L'alliance entre Ford et le chinois CATL est désormais une réalité dans le Michigan. L'usine produit des batteries avec la technologie chinoise, un projet qui a fait face aux critiques des politiciens républicains en raison de la dépendance étrangère. Malgré la controverse, elle a réussi à conserver des subventions fiscales et Ford a réduit l'investissement à 2 milliards de dollars. Désormais, ces batteries n'alimenteront pas seulement les voitures électriques, mais aussi les systèmes de stockage d'énergie, offrant aux citoyens des options moins chères et un meilleur soutien énergétique.
Technologie LFP estampillée chinoise pour voitures et réseaux électriques 🔋
Les batteries de l'usine utilisent la chimie LFP (lithium-fer-phosphate), connue pour son coût inférieur et sa durée de vie plus longue par rapport à celles au nickel-cobalt. CATL apporte son expertise en production de masse, tandis que Ford adapte la fabrication à ses normes. Le plan initial était uniquement pour les véhicules électriques, mais l'entreprise a étendu l'utilisation aux systèmes de stockage stationnaire. Cela permet aux foyers et aux entreprises d'accumuler de l'énergie solaire ou éolienne, réduisant la dépendance au réseau aux heures de pointe. La technologie chinoise, bien que controversée, s'avère fonctionnelle et accessible.

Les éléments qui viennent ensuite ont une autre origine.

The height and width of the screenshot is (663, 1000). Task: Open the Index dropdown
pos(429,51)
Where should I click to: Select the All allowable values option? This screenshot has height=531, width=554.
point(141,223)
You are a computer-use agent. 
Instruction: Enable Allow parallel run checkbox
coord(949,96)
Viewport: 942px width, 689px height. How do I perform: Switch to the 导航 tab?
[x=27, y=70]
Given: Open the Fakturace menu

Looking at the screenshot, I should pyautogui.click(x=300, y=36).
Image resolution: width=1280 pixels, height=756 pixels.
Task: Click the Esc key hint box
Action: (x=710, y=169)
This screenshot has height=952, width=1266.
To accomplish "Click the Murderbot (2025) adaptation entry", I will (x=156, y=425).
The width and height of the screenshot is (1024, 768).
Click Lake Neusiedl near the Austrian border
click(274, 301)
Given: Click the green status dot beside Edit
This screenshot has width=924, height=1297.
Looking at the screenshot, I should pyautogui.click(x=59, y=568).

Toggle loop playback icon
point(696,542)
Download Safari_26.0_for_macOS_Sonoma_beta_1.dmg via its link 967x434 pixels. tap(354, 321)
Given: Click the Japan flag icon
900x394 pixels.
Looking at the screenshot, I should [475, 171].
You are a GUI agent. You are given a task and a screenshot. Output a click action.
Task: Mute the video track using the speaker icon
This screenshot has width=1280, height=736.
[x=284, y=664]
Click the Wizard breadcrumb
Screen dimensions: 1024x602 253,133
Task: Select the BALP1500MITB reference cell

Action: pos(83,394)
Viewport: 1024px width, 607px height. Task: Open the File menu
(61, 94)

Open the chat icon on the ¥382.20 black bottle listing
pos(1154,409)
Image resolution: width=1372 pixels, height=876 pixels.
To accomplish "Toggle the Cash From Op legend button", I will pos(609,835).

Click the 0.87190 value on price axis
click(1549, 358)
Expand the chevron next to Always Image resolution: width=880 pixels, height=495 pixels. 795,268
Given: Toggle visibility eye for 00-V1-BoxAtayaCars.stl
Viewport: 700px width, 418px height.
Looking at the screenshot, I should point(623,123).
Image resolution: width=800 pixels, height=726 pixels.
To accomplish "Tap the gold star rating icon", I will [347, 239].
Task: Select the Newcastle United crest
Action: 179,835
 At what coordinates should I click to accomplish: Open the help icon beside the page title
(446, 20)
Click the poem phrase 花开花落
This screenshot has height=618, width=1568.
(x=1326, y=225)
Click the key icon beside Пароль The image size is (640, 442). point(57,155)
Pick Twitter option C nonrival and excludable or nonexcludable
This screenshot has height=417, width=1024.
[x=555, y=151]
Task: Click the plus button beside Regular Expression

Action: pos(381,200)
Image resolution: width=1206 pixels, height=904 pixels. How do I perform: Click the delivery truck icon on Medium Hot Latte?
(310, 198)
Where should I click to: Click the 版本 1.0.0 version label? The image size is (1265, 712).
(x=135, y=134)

Politiciens en colère, mais des batteries moins chères pour tous ⚡
Alors que certains politiciens républicains s'indignent de dépendre de la Chine, Ford et CATL continuent d'avancer. L'ironie est que ceux-là mêmes qui critiquent l'alliance devront probablement acheter ces batteries pour leurs propres voitures ou maisons, car elles sont moins chères. En fin de compte, la technologie chinoise arrive dans le Michigan, les subventions fiscales restent et les consommateurs obtiennent des batteries abordables. La politique peut faire du scandale, mais le marché et le besoin énergétique n'attendent pas.